◆ Your assignment: Set down, unchanged, the line with "Task: Click the Characteristic" and everything after it through the last line of the data.

◆ Input data:
================================

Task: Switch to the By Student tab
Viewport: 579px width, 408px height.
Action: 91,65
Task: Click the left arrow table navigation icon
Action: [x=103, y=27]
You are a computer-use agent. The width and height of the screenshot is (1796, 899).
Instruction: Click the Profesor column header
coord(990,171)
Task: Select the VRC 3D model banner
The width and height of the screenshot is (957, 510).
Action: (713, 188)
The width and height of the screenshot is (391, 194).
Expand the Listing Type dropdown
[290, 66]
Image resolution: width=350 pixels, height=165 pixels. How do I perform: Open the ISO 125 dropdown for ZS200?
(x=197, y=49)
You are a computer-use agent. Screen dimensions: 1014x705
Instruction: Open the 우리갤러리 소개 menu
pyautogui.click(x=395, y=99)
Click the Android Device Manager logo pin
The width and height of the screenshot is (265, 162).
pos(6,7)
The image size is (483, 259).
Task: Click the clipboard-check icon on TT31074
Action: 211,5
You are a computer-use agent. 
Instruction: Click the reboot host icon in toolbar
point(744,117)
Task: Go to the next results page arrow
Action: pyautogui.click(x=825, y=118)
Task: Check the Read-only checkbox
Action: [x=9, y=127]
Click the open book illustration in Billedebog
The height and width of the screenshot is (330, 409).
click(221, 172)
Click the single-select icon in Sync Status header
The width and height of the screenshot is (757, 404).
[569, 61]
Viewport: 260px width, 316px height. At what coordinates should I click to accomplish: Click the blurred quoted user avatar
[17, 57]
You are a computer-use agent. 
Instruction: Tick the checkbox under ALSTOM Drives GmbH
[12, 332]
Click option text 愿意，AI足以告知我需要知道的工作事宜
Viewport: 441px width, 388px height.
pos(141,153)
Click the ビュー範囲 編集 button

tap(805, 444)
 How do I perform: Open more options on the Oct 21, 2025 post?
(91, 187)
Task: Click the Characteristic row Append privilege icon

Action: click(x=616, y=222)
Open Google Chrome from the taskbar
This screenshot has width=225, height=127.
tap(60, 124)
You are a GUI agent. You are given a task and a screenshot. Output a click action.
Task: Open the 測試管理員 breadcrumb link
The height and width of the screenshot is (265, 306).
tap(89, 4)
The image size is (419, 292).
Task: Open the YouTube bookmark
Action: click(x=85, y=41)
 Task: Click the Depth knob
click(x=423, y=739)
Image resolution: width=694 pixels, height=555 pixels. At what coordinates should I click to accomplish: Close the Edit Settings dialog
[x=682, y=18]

================================

◆ Expected answer:
Task: Click the Characteristic row Append privilege icon

Action: click(x=616, y=222)
Open Google Chrome from the taskbar
This screenshot has width=225, height=127.
tap(60, 124)
You are a GUI agent. You are given a task and a screenshot. Output a click action.
Task: Open the 測試管理員 breadcrumb link
The height and width of the screenshot is (265, 306).
tap(89, 4)
The image size is (419, 292).
Task: Open the YouTube bookmark
Action: click(x=85, y=41)
 Task: Click the Depth knob
click(x=423, y=739)
Image resolution: width=694 pixels, height=555 pixels. At what coordinates should I click to accomplish: Close the Edit Settings dialog
[x=682, y=18]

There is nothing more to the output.